+++ Data excerpts
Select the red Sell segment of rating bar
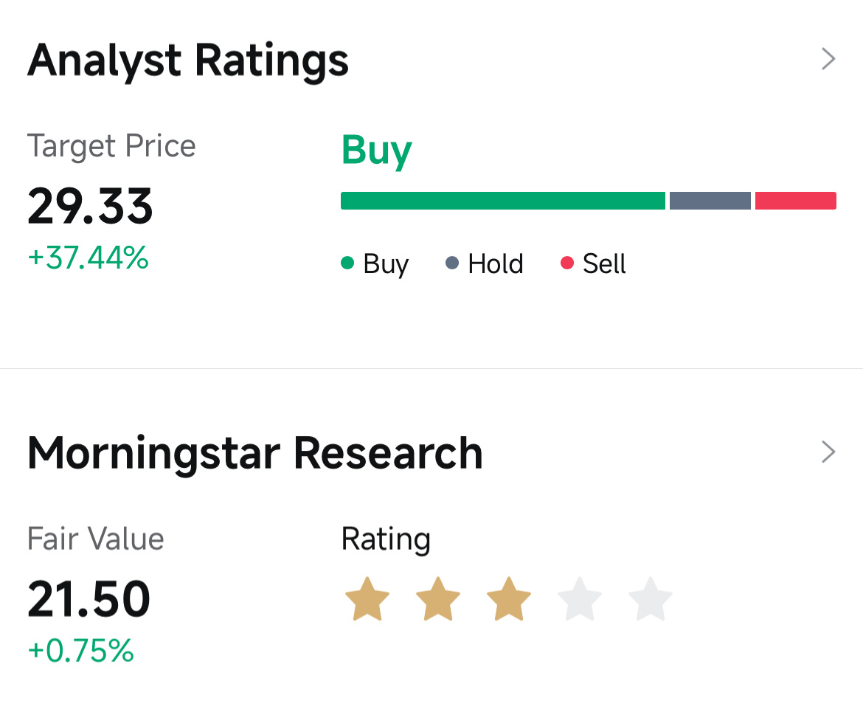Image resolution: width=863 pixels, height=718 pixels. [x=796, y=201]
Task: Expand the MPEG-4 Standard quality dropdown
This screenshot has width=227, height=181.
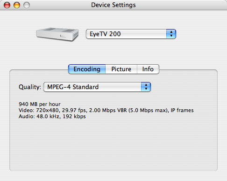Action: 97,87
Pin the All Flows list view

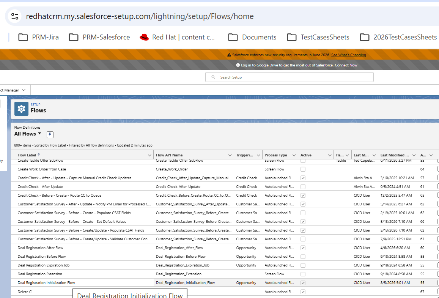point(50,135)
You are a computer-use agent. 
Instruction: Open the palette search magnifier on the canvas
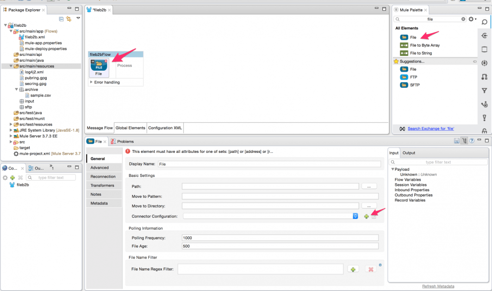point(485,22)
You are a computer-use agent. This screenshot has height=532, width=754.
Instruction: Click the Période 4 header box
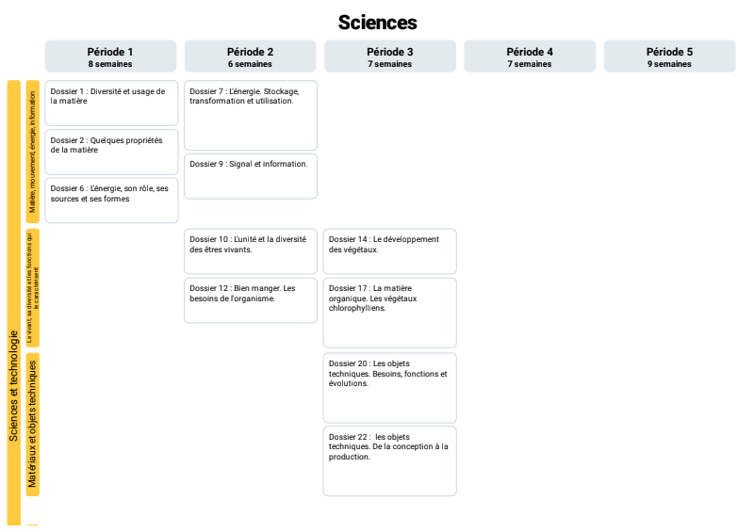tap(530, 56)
++++++
• Work instruction
Word for word, repeat each line of the records, and leave every image out.

• Response to the task
Select the red Sell segment of rating bar
Image resolution: width=863 pixels, height=718 pixels. [x=796, y=201]
Task: Expand the MPEG-4 Standard quality dropdown
This screenshot has width=227, height=181.
Action: 97,87
Pin the All Flows list view

point(50,135)
You are a computer-use agent. 
Instruction: Open the palette search magnifier on the canvas
point(485,22)
You are a computer-use agent. This screenshot has height=532, width=754.
Instruction: Click the Période 4 header box
tap(530, 56)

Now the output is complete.